▸ **Text shown**:
══════════════════════════════

= Death care industry in the United States =

Post-death service industry

The death care industry in the United States includes companies and organizations that provide services related to death: funerals, cremation or burial, and memorials. This includes for example funeral homes, coffins, crematoria, cemeteries, and headstones. The death care industry within the U.S. consists mainly of small businesses, although there has been considerable consolidation over time.

The death care industry in the United States is controversial due to the exorbitant costs of services, as well as the adverse impact of common U.S. funeral practices. The practices of death care companies are frequently supported by onerous state regulations that hike up prices and worsen environmental effects.

== History ==
The advent of embalming in the normal course of preparation of corpses for burial led directly to the transition of death care from a job predominately performed by women at home to an industry. During the Civil War, hundreds of soldiers died away from home and the process of embalming aided in preserving the bodies until they could be transported for burial. The process gained popularity after the funeral procession of Abraham Lincoln's embalmed corpse. Early techniques in embalming were primitive: an article in 1898, written in the Journal of Medicine and Science criticized and brought to attention the manner in which the arsenic used to preserve corpses had leached into the soil and the groundwater near cemeteries. The first embalming school, Cincinnati School of Embalming, was created in 1882. As a means of monitoring and establishing the protocol for handling corpses, the first mortuary schools were established in 1898, along with the National Funeral Directors Association, which is still the leading industry association today.

══════════════════════════════

▸ **Information given**:
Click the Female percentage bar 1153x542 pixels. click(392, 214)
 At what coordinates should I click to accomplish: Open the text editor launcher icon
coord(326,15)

══════════════════════════════

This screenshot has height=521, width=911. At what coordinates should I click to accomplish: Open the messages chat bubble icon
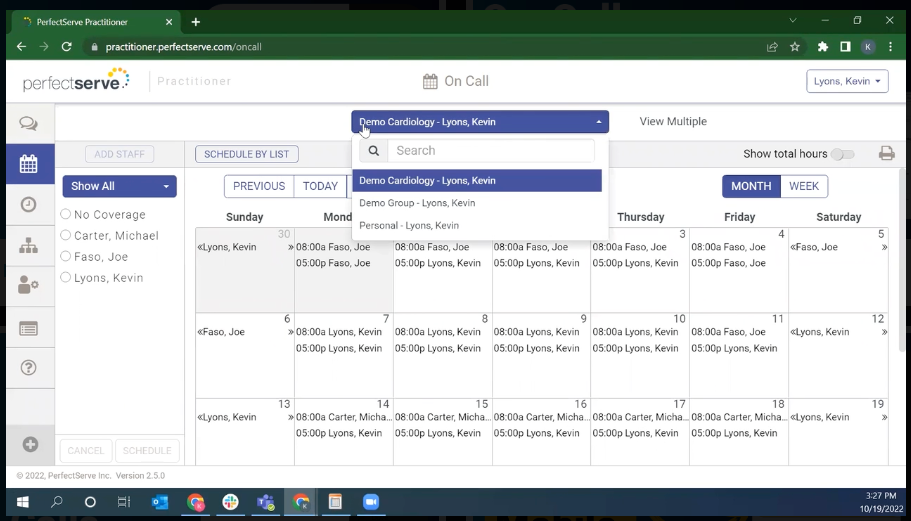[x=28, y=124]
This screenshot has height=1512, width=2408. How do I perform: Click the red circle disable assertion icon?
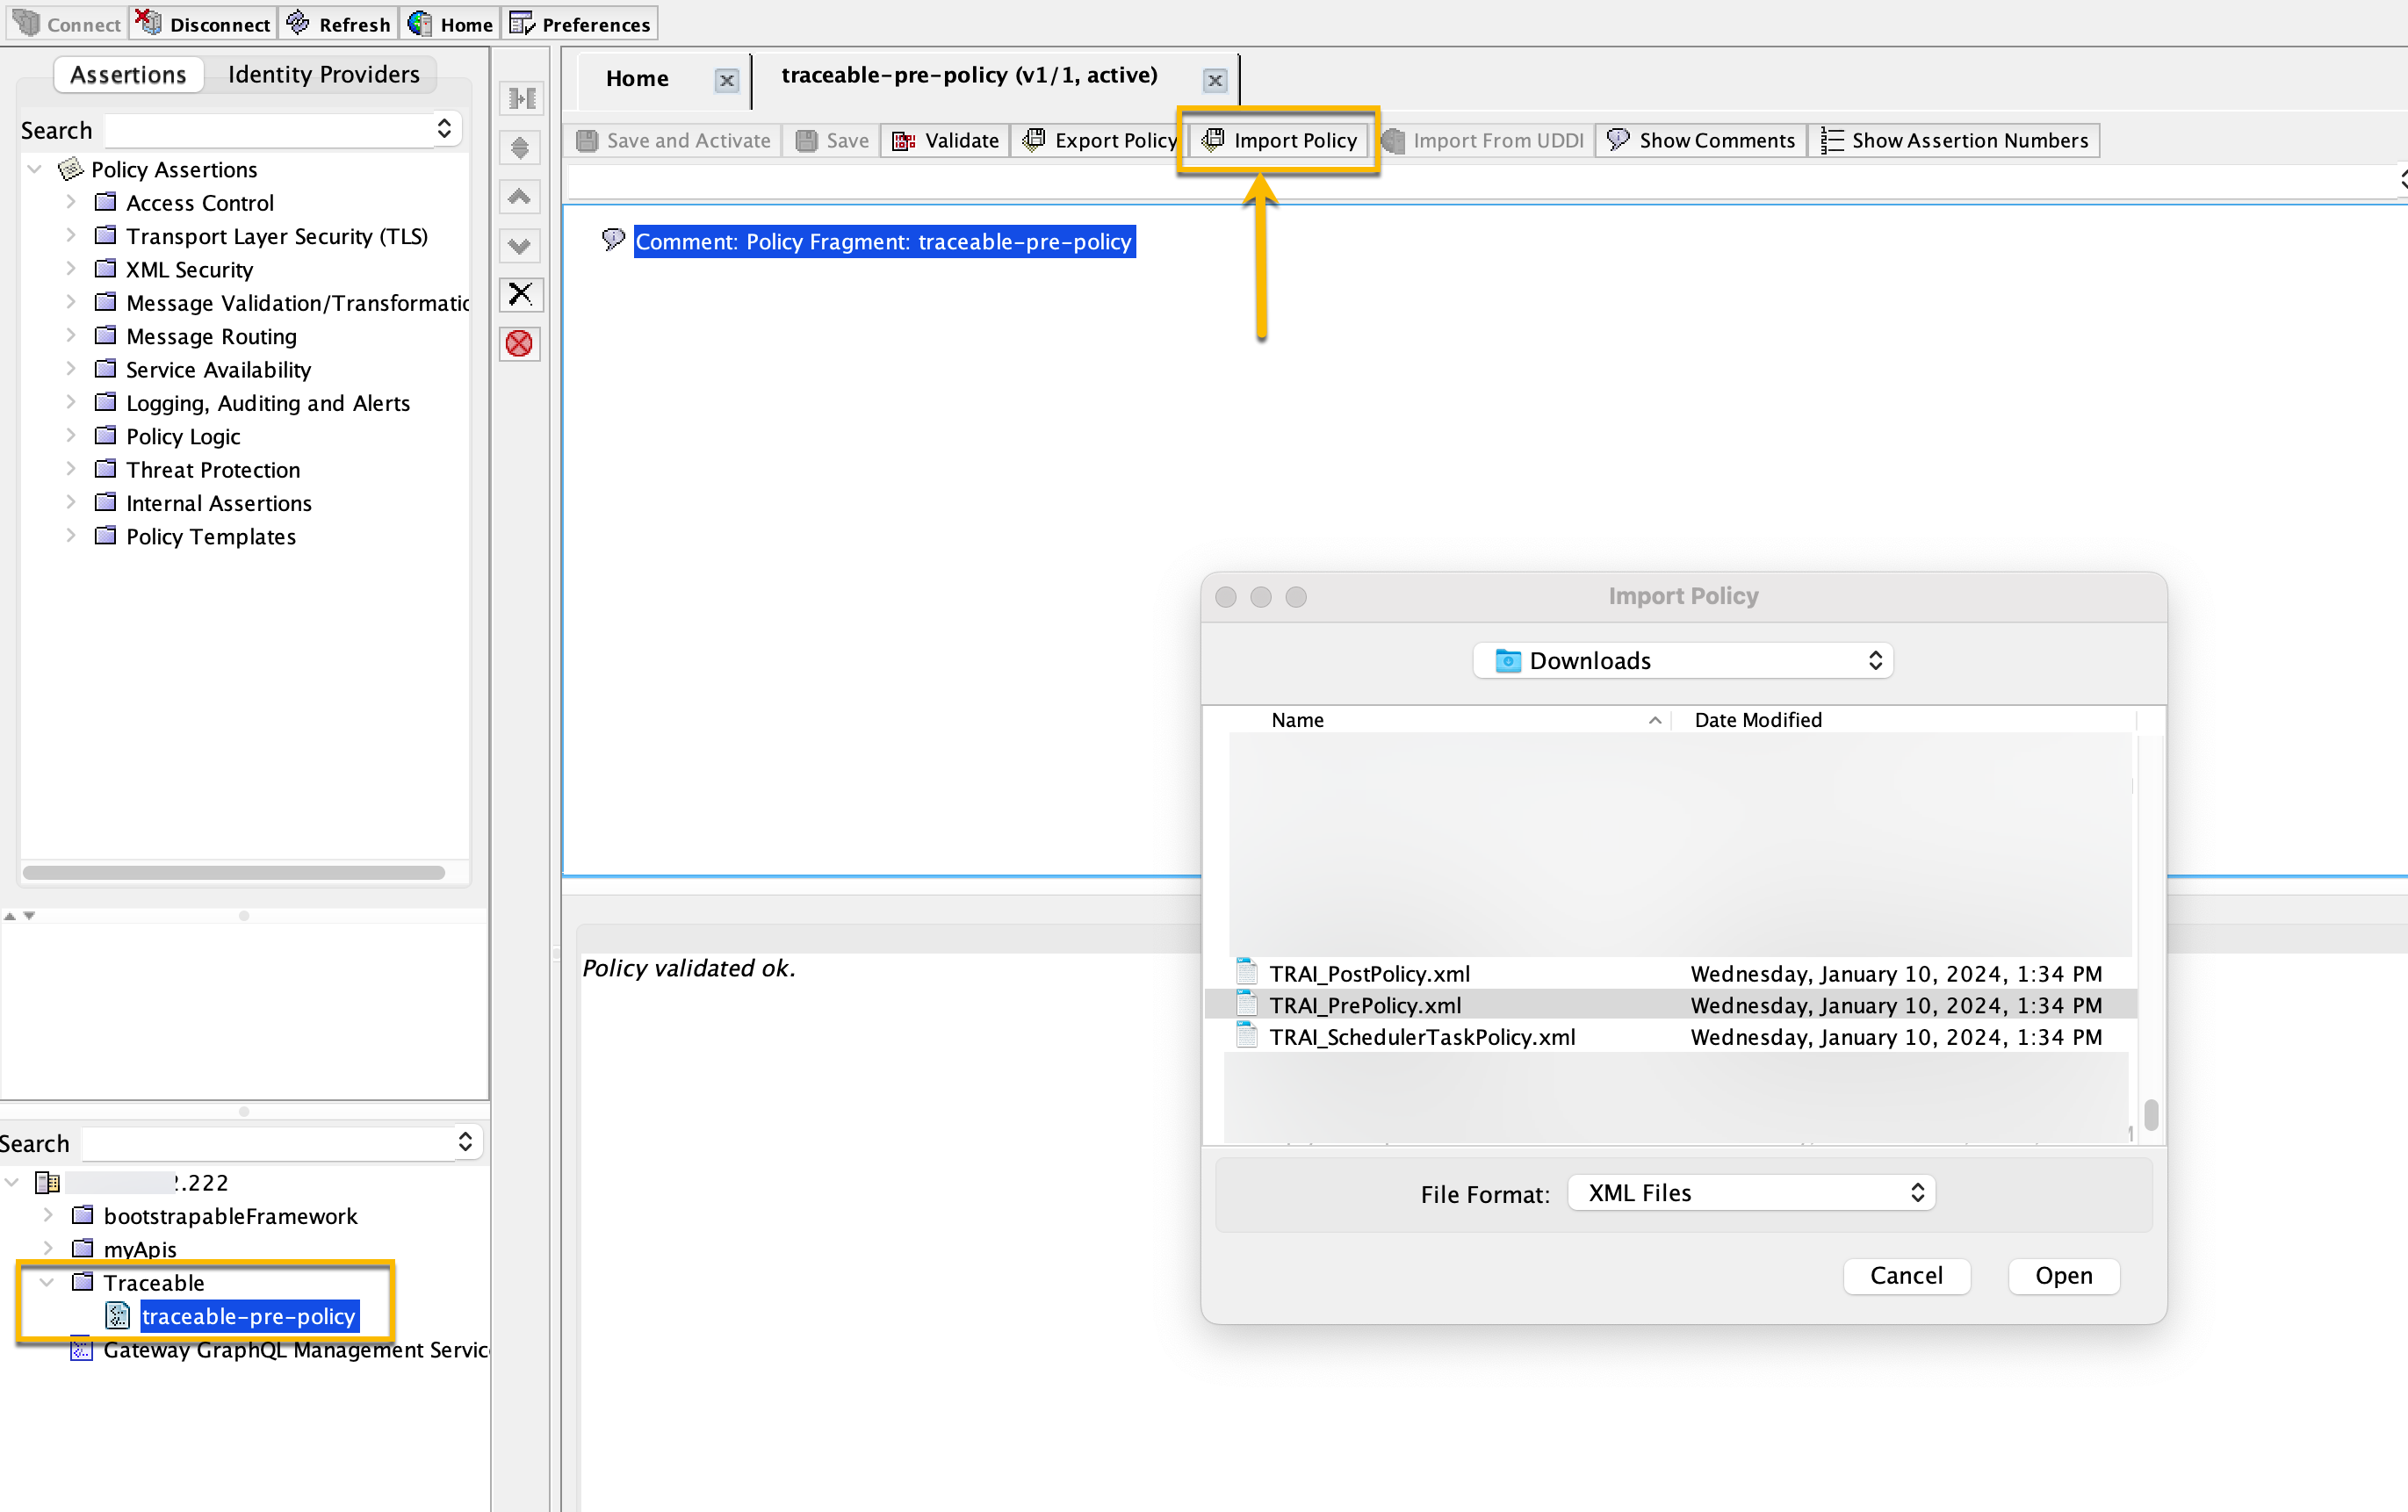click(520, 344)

══════════════════════════════

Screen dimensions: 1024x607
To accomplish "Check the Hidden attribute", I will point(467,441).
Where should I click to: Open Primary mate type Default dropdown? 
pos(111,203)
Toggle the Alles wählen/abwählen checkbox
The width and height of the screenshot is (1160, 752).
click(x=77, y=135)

══════════════════════════════

▸ **Set of tasks**:
[1] Write out the text on the death care industry in the United States, starting at "Post-death service industry" and ending at "worsen environmental effects.".
[2] Continue the text on the death care industry in the United States from where it stops.

▸ **Answers for the exercise**:
[1]
Post-death service industry

The death care industry in the United States includes companies and organizations that provide services related to death: funerals, cremation or burial, and memorials. This includes for example funeral homes, coffins, crematoria, cemeteries, and headstones. The death care industry within the U.S. consists mainly of small businesses, although there has been considerable consolidation over time.

The death care industry in the United States is controversial due to the exorbitant costs of services, as well as the adverse impact of common U.S. funeral practices. The practices of death care companies are frequently supported by onerous state regulations that hike up prices and worsen environmental effects.

[2]
Prior to the mid-19th century, the dead were prepared, dressed, and displayed by their own family. The body was displayed in a homemade or purchased casket in the family's home. Wealthier families had "proper" rooms that held their finest possessions during viewings, and some family homes had a separate door known as a "coffin door" or "death door" to remove the body as it was custom for the body not to cross a doorway where the living crossed.

Embalming emerged during the Civil War since many soldiers were dying on the battlefield and their families wanted their bodies sent back home for burial. Dr. Auguste Renouard, a pioneer in the field of embalming, published The Undertakers' Manual in 1878. The first embalming school, the Cincinnati School of Embalming, was founded in 1882 by Joseph Henry Clarke, and in 1883, Dr. Renouard opened the Rochester School of Embalming. The push for embalming occurred simultaneously with the move away from families caring for the dead and for undertakers to organize themselves as "professionals". The first professional trade association was established in Philadelphia in 1964.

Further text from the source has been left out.